2.2. Myosin Phosphatase Expression during C2C12 Myogenesis in the Presence of Excess T3

Intracellular T3 hormone availability depends on the presence of TH transporters in the plasma membrane, the activity of iodothyronine deiodinases and the expression of TRs, from which DIO2 and TRα were proved to play crucial roles in myogenesis, too [31,32]. Moreover, Wu et al. described the importance of myosin phosphorylation throughout the course of C2C12 differentiation, which is known to be partially dependent on the activity of MP [33]. Thus, we investigated the effect of excess T3 on these regulatory proteins during myoblast differentiation. MCT8 expression demonstrated a small increase during normal differentiation. In the presence of excess T3, MCT8 expression decreased slightly by Day six, which was 24% smaller compared to the vehicle control (Figure 2A). The expression of DIO2 demonstrated a sharp increase from Day three to Day four and continued to rise until the end of regular differentiation. In response to T3 treatment, DIO2 expression was induced consecutively until Day three and started to decline from Day four. By the end of differentiation, it was significantly diminished by 65% compared to the vehicle control (Figure 2B). In terms of TRα expression, it started to increase from Day four under regular differentiation. Upon T3 treatment, the TRα levels were significantly reduced from Day four until the end of differentiation compared to the vehicle control (Figure 2C). MYPT1/2 and MYPT2 expression was gradually increased during normal differentiation, while it showed an opposite tendency in the presence of excess T3 (Figure 3A,C). Despite the increase in MYPT1 expression on the first days of differentiation, it was reduced by Day six compared to the vehicle control (Figure 3B). Similarly, PP1cδ expression was moderately risen throughout normal differentiation; however, T3 overload caused an increase at first, and a modest decrease in its expression by the end of differentiation (Figure 3D).

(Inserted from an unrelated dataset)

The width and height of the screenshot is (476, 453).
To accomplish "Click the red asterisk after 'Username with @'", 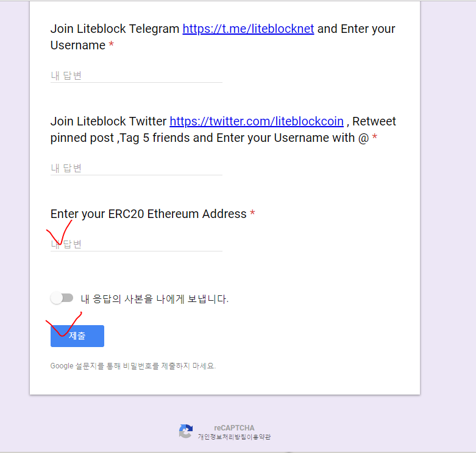I will [375, 137].
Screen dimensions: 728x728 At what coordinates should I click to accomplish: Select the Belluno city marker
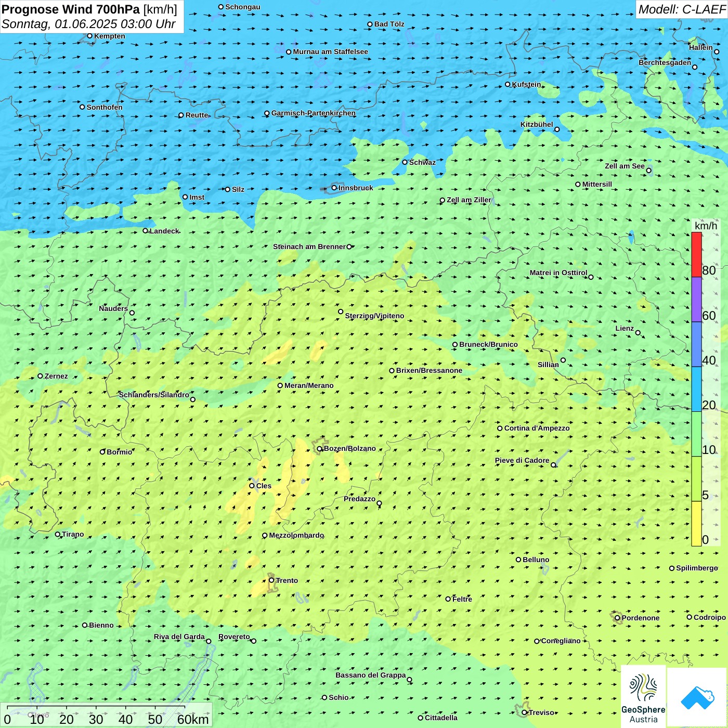pyautogui.click(x=518, y=560)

2.3. SMTNL1 Overexpression Induces the Phosphorylation of MYPT1 and MLC20 in Myoblasts

SMTNL1 is known to inhibit the MP holoenzyme by directly binding to MP in the cytoplasm and by suppressing the expression of its regulatory subunit (MYPT1) at the transcriptional level [28]. Since MYPT1 is the main isoform in the MP present in non-differentiated C2C12 cells (Figure 3A,B) we examined the effect of SMTNL1 overexpression on the expression and phosphorylation of MP and its substrate, MLC20, under supraphysiological T3 exposure in myoblasts. Our data demonstrate that SMTNL1 expression was induced by 85% as a result of transfection in myoblasts (Figures S2A and S1C). T3 treatment resulted in a slight decrease in the inhibitory phosphorylation of MYPT1, while the expression of MYPT1 showed no changes (Figure 4A,B). In contrast, SMTNL1 overexpression alone and in combination with T3 significantly reduced the expression of MYPT1, and enhanced the Thr696 phosphorylation of MYPT1 by 22 and 24%, respectively (Figure 4A,B). Remarkably, the SMTNL1-induced elevation in MYPT1 inhibitory phosphorylation was accompanied by an increase in the phosphorylation of MLC20 on Ser19 residue (Figure 4D). T3 treatment caused a small but not significant decrease in MLC20 phosphorylation (Figure 4D). The PP1cδ and MLC20 levels remained unchanged in response to any treatment (Figure 4C,E). Notably, SMTNL1 overexpression did not change the expression of MYPT2, while T3 treatment alone or in combination with SMTNL1 overexpression elevated MYPT2 expression (Figure S3). These results indicate that SMTNL1 has a major impact on MYPT1 in myoblasts.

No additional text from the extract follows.